After decades of unabated growth in healthcare costs, payors, consumers and the government alike are finally taking action to eliminate cost-shifting and to force providers to assume more risk. From MACRA and the lower reimbursement rates of Medicare Advantage to the growing use of freestanding sites, hospitals are facing a transformational shift in payment structures with few escape valves.

For those that actively engage these forces, it is certainly possible to thrive. The airline industry is a good example. Consider that while several major airlines declared bankruptcy since 2004, low-cost carriers have generally thrived and remained profitable in the face of rising fuel prices and increased competition. Studies have shown that low-cost carriers can achieve a total cost per unit of service that is 40 percent less than legacy carriers. These airlines have accomplished this through such tactics as standardization, different operating models, a la carte fees, and shifting tasks to passengers. While the airline industry is not identical to healthcare, there are parallels: safety is paramount, governmental regulation is pervasive, fixed costs are proportionally high, and both require a highly specialized workforce.

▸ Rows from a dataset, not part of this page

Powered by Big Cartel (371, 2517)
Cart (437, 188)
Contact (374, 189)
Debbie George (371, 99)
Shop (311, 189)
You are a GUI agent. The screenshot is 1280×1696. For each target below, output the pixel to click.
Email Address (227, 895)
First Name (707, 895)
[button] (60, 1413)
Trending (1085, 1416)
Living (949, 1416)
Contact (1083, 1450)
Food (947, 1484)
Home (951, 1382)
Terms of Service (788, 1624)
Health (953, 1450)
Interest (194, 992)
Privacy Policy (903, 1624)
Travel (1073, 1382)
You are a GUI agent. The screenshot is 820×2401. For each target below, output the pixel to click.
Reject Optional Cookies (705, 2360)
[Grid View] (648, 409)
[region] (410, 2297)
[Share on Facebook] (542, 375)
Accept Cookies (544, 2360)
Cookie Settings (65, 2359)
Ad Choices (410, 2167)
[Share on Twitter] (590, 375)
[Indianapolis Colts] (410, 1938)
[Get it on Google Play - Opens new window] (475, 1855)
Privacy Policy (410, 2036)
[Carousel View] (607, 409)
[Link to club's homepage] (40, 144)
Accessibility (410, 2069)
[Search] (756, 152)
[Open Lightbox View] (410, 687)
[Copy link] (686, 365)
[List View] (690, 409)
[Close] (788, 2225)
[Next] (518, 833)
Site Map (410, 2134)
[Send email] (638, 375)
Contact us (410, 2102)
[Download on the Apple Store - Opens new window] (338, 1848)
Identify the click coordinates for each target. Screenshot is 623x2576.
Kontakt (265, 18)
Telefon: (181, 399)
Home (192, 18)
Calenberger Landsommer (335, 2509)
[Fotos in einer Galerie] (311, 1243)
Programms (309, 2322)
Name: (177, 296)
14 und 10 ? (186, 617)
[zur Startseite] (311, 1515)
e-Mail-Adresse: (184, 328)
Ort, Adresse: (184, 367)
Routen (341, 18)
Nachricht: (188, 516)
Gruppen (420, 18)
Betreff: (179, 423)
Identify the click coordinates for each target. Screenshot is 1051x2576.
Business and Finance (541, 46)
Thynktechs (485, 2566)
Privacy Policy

Like the low-cost airline carriers, we believe these forces will drive providers to fundamentally restructure costs. Here are four important changes that are putting financial pressure on providers:

MACRA is Forcing Physicians to Consider Costs

The Medicare Access and CHIP Reauthorization Act of 2015 (MACRA)[1] goes into full effect in 2019 and will move physicians toward a value-based payment system, which is expected to have a fairly immediate impact on hospitals. For example, a report published last year in Health Affairs[2] found that hospital reimbursement from Medicare could decrease by $250 billion over the next 15 years due to MACRA.

Medicare will now base physician payments on utilization, quality and cost. The fundamental driver of these changes will be assigning patients to a primary care physician that will be paid, in part, based on the total cost of the patient’s care by specialists, hospitals and outpatient centers. When making referrals, these physicians will now also have to think about cost—whether to refer a patient to the hospital or a freestanding imaging center for a CT scan—in addition to quality and patient outcomes. For proceduralists, payment will be affected by their cost-per-case, as compared to their peers nationwide.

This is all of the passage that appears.